At the microarchitecture level, we aim to optimize the memory resource consumption of one stage as a building block. The input size and throughput constraint is assumed to be given. Choices of tile size and number of PEs will be discussed in Section 4.2. For the proposed microarchitecture, we have four design objectives.

1. *Full pipelining*. Pipelining can increase the throughput with very little resource overhead. Every PE should be fully pipelined and able to consume the input data in one cycle and be ready for the input for the next cycle.

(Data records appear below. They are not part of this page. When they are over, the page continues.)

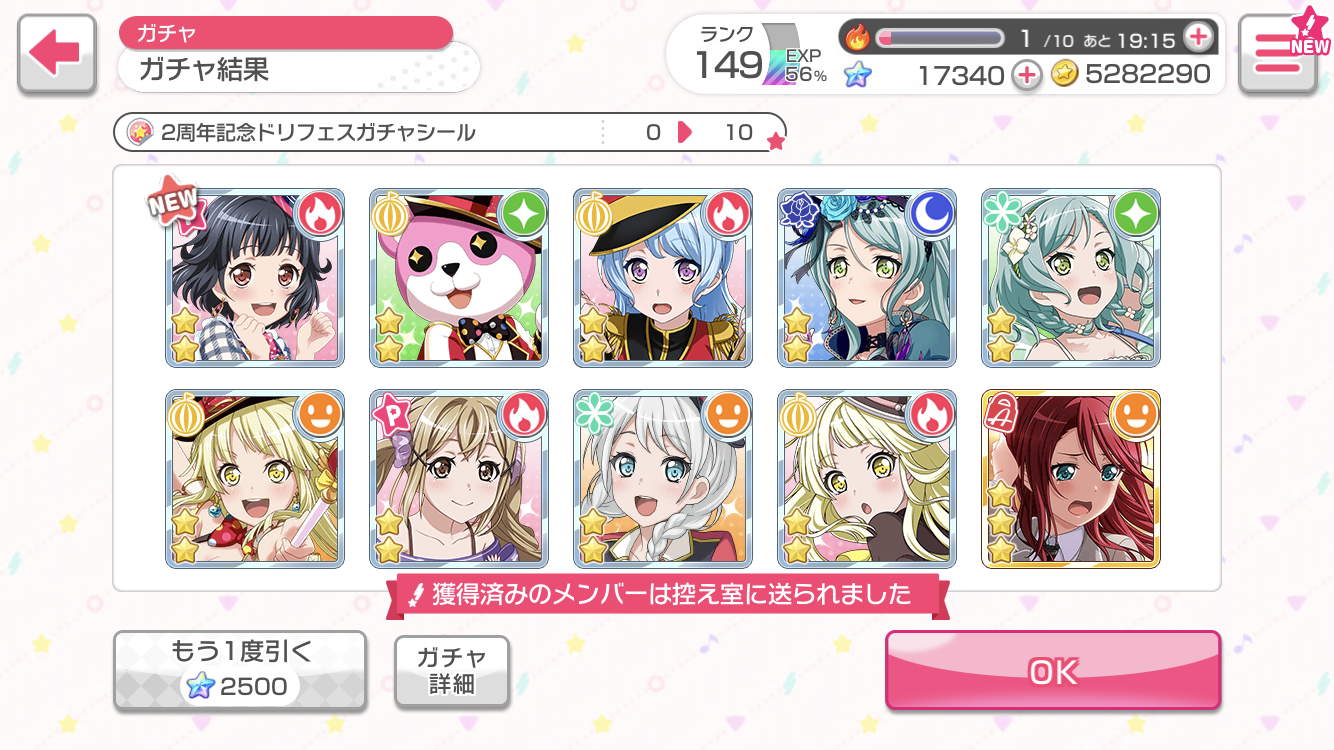Click the OK button
1334x750 pixels.
pyautogui.click(x=1053, y=670)
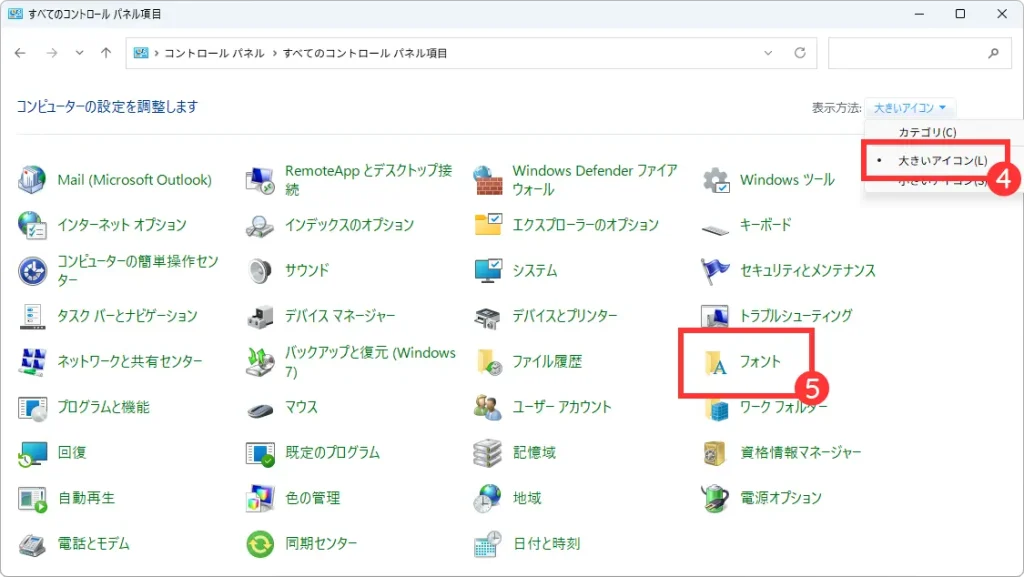Choose カテゴリ(C) from the view menu
1024x577 pixels.
[x=926, y=132]
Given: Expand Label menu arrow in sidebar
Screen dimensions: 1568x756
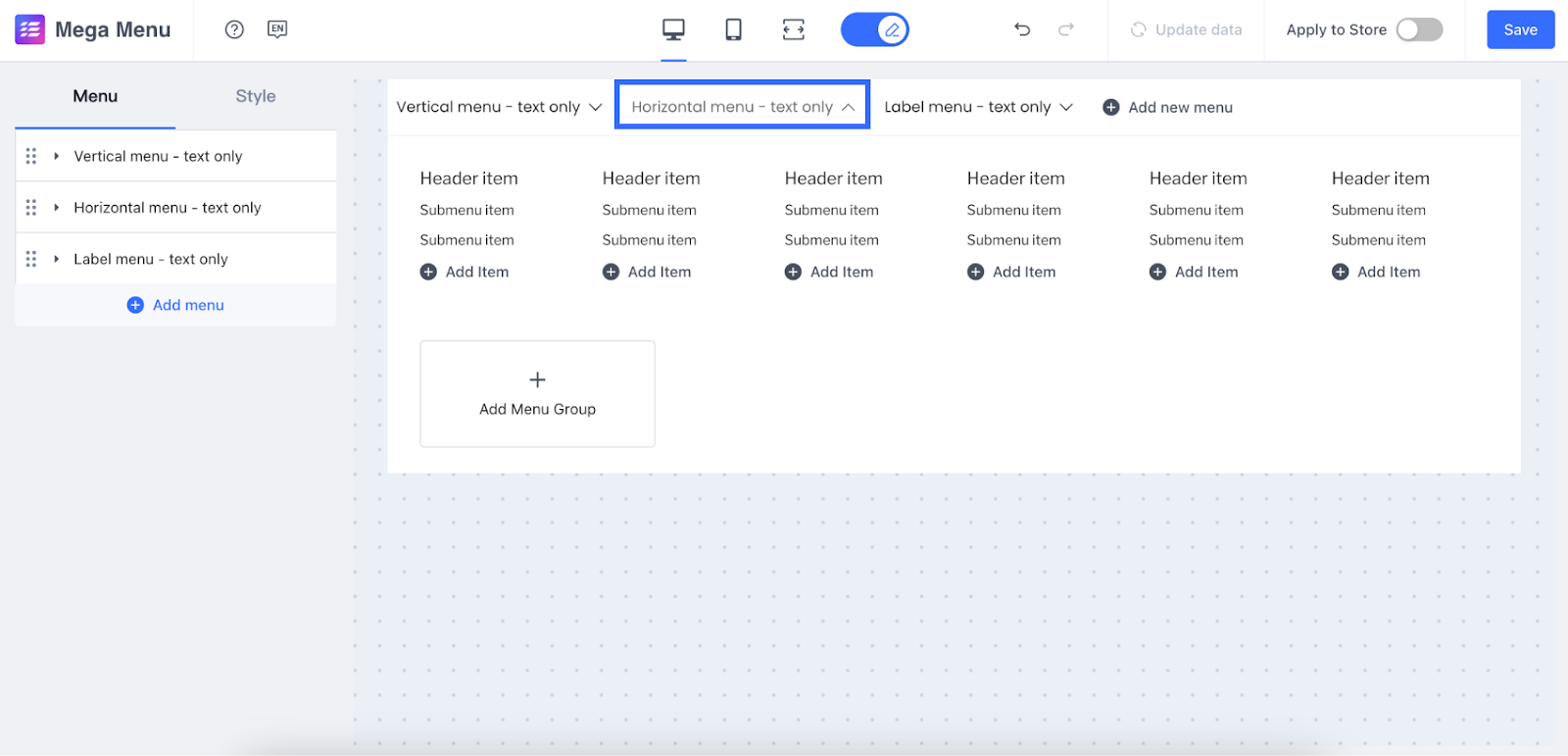Looking at the screenshot, I should click(57, 259).
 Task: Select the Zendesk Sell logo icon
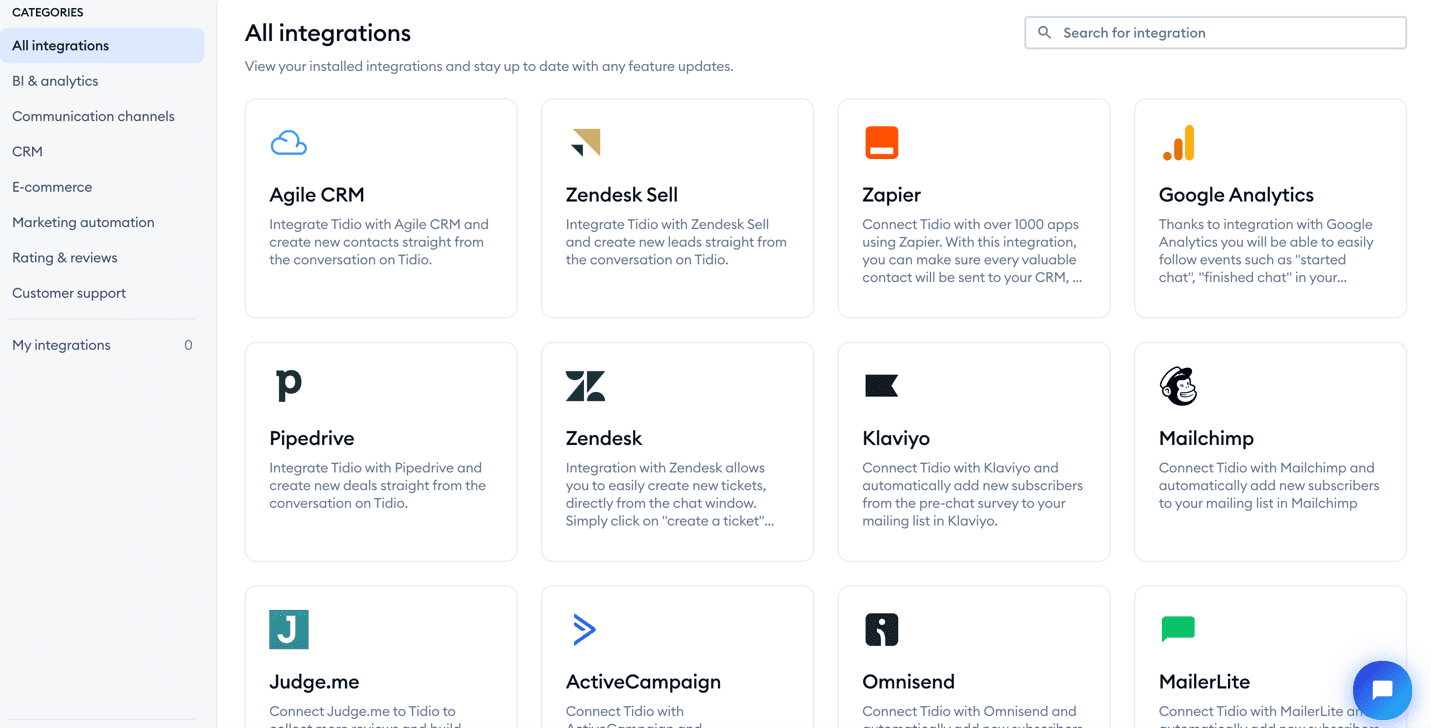584,142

2. *Scalable, fine-grained parallelism*. Compared with coarse-grained parallelism, fine-grained parallelism enables resource sharing and reusing, which make it more efficient and scalable.

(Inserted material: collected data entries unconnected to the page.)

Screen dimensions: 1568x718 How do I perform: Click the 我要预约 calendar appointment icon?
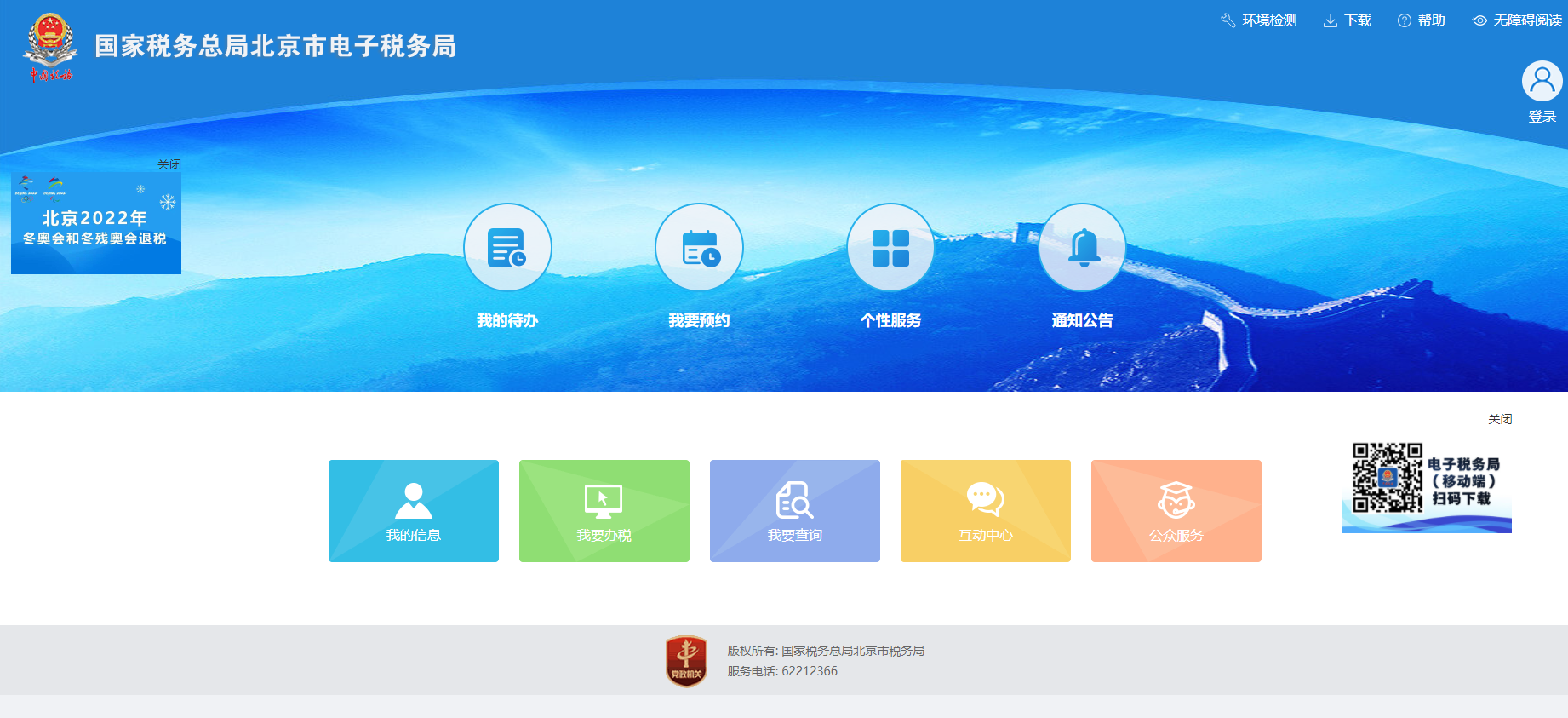click(x=699, y=248)
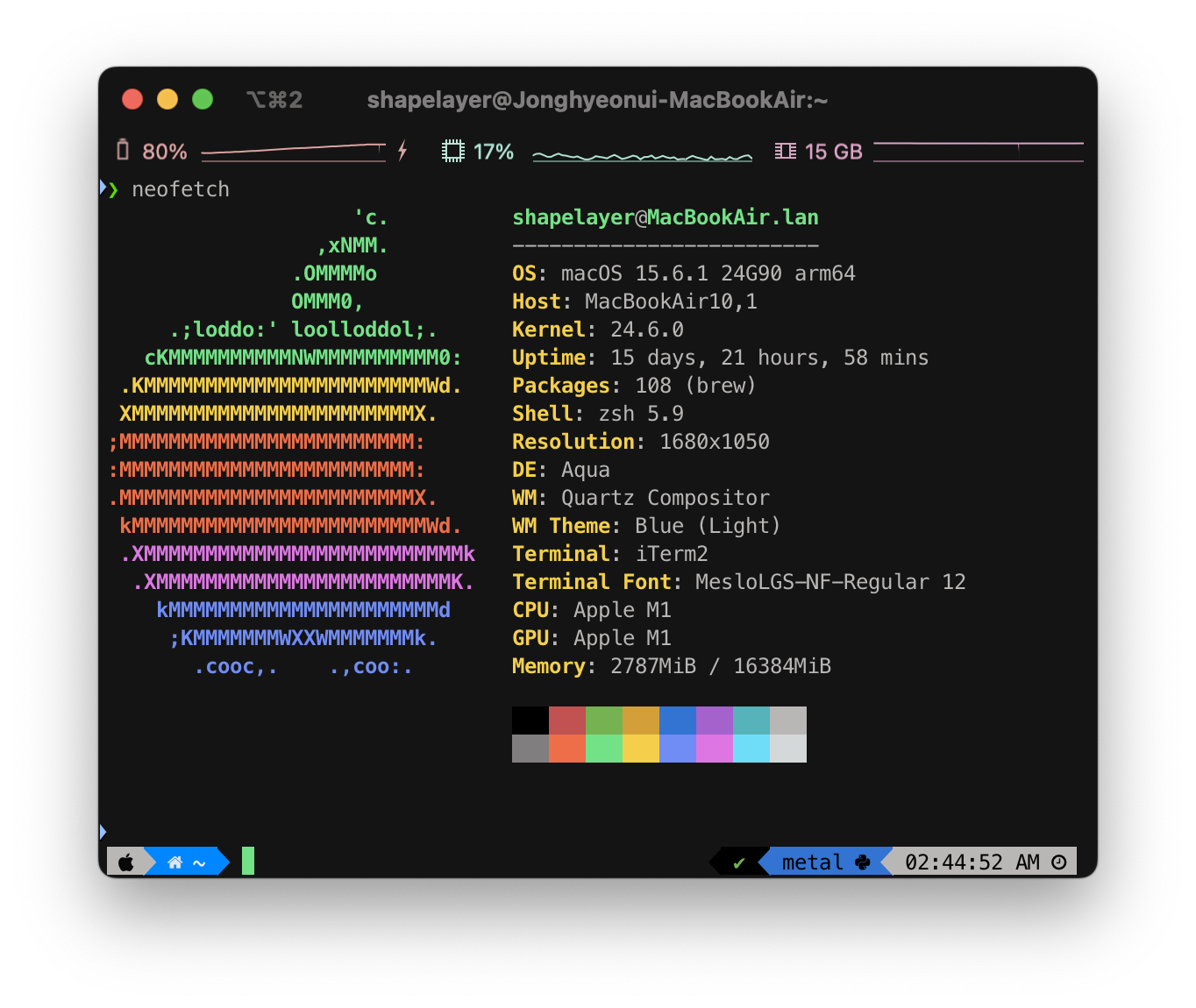Click the Apple logo in the prompt

[126, 862]
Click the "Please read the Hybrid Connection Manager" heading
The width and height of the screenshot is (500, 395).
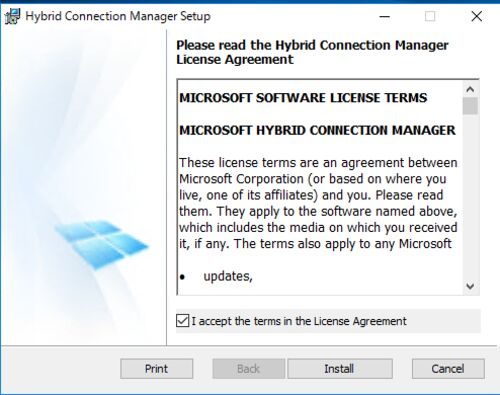pyautogui.click(x=312, y=45)
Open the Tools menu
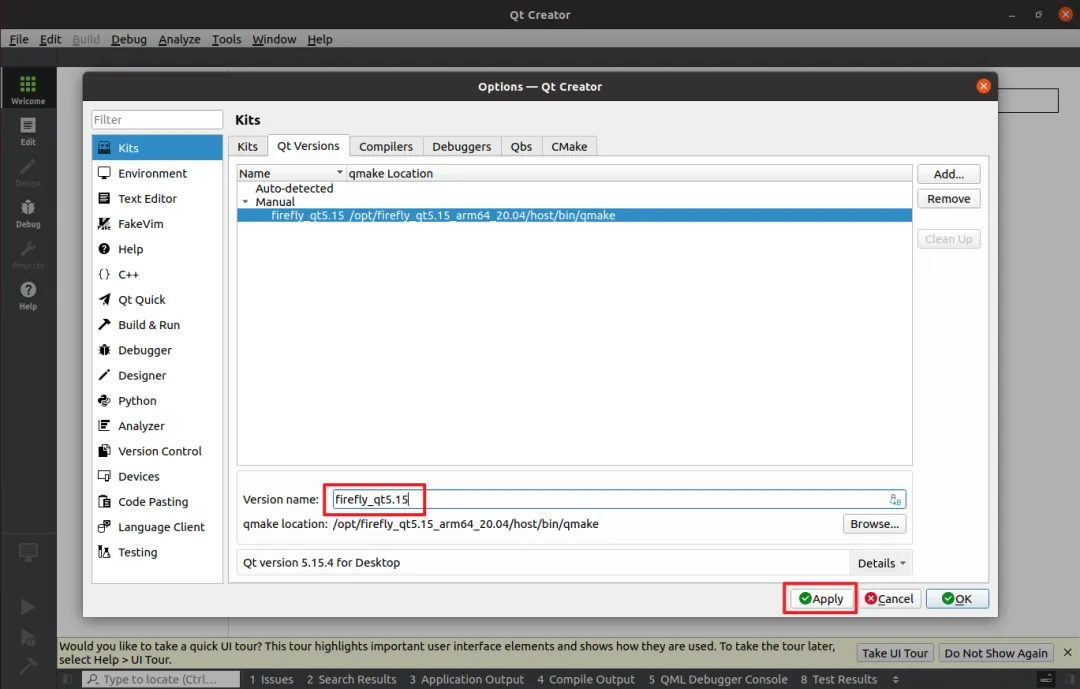 click(226, 39)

3. *Minimum external memory access*. Compared with on-chip memory, external memory access usually has less bandwidth and longer latency. The proposed design fully reuses the input data so that every input data element only needs to be transferred once for a given tile. The streamlined access also enables dataflow optimization between stages.

4. *Minimum reuse buffer size.* We can prove that the proposed microarchitecture achieves the minimum reuse buffer size with given input size and throughput requirement. Compared with other suboptimal architectures, this enables SODA to use more resources to achieve better performance under a given resource constraint.

#### 3.2 Methodology

As mentioned in Section 3.1, the SODA microarchitecture is designed to allow full pipelining, provide scalable parallelism, enable full data reuse, and minimize the required buffer size. This section will discuss the design of the reuse buffer, which plays a crucial role in achieving these objectives. Figure 2 shows an example of the reuse buffer architecture. In the SODA microarchitecture, there are k consecutive output elements generated in each clock cycle, where k is the number of PEs. Suppose the k outputs are  $\{y, y + 1, y + 2, ..., y + k - 1\}$ . To compute the k outputs, all the needed input data elements are

$$\bigcup_{l=u}^{y+k-1} \left\{ l + a^{(s)} | s \in \{0, 1, 2, \dots, n-1\} \right\}$$

Let  $g_k$  be the number of input data elements needed when producing k outputs. All the needed input data elements can then be represented as

$$\{y + a_{u,k} | u \in 0, 1, 2, \dots, g_k - 1\}$$

where  $a_{u,k}$  denotes the offset of the *u*-th input data element needed in each clock cycle when producing *k* outputs.

To generate efficient line buffers, elements in  $\{a_{u,k}\}\$  are divided into k sets according to their remainder modulo k. Each set will be synthesized as a *reuse chain*. The *reuse buffer* is the collection of all reuse chains. In each cycle, there will be k new inputs fed into the reuse buffer, and each reuse chain will take one input.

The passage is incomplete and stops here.